Instructor: [0:00] In this lesson, we will override some of the built-in component style to match our design. If we look closely, we can notice that the border radius of their inputs is sharp, while on the app, it's rounded. Also, the outline is blue, and we would like to use our brand's color.
[0:19] Let's start by overriding the component styles. Just like we overrode the colors, we can override the component style. Let's provide the component section. Inside, we'll add the name of the component that we're overriding the style of.
[0:33] Let's start with the input. We'll be overriding two properties -- the border radius and the border color. By default, the border radius is different for each size of the input. Since the default size is the md, we'll get into the sizes section and override the md size.
[0:51] The input has three parts -- add-on, field, and element. We're looking to override the field part. We'll open the field section and set the borderRadius to none. Let's check it out. Awesome. We can see that the borderRadius is now sharp. That's exactly what we wanted.
[1:11] Let's fix the outline now. The outline of the input is defined in each of its variants. Since we've set the input's variant to field, we'd want to enter the variants section and then the field. Just like before, we'll override the field part. The outline, or the borderColor property, shows up when we focus on the element.

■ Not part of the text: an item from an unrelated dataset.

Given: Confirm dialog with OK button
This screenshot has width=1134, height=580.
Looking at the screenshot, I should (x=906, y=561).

[1:34] Chakra UI provides us with pseudo props that we can use to style our elements based on their state. Since we're looking for the focused state, we'll override the focus object, and we'll set the borderColor to brand.500. Let's check it out. Nice. The outline is now colored with our brand color.
[1:57] Next on our list is a select component. Since the select component extends the input component, all of the style configuration that we developed for the input can be applied to the select as well.

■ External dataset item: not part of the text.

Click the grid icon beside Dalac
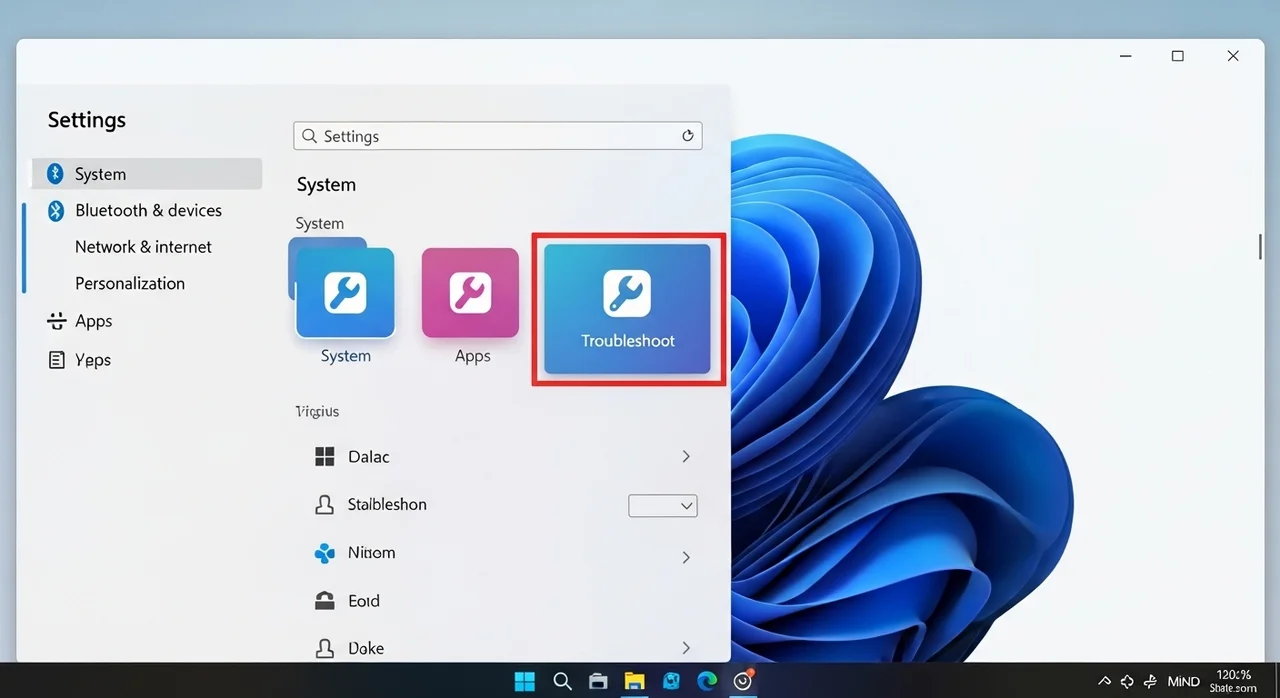Screen dimensions: 1280x698 tap(324, 457)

[2:09] Let's extract the input configuration into its own variable at the top. We'll call it input select styles. We'll place it in an object, and then we can scroll down and spread it to the input component, so input select styles. Everything remains the same.

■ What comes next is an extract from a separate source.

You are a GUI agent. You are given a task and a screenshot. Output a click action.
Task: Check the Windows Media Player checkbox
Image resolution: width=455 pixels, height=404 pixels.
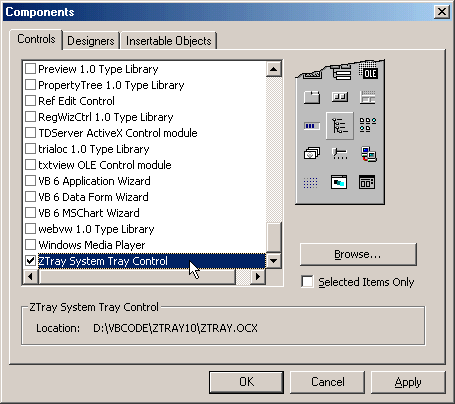click(30, 245)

[2:35] Now, let's also add the select here, right next to the input, and do the same, input select styles. There we go. Our select now has the same style as the input. We're almost done. All that is left is our checkbox component.
[2:57] Just like the input component, we want to override the outline for the checkbox component as well. The only difference between the input and the checkbox is that the input handles the outline as a border, but the checkbox handles it as a ring.
[3:10] Let's enter the checkbox section. Then we will enter the base style and the control. Now, just like the input, we would like to enter the focused state and set the ring to 2 and the rink color to brand.500. Let's check it out. Nice. We can see that the ring is painted with the brand.500 color.
[3:39] While we're here, let's also set the border-radius to none. Above the focus, we'll say border-radius none. There we go. We can see that the border-radius is now sharp, and the ring is painted with the brand.500 color. That's it. We're done.
[4:01] Let's recap. We learned that we can override the component style configuration by creating a property inside of the components section. We can even override the style configuration based on the component state using the pseudo props. We've also learned that some of the components are multipart, and they have separate style configurations for each part.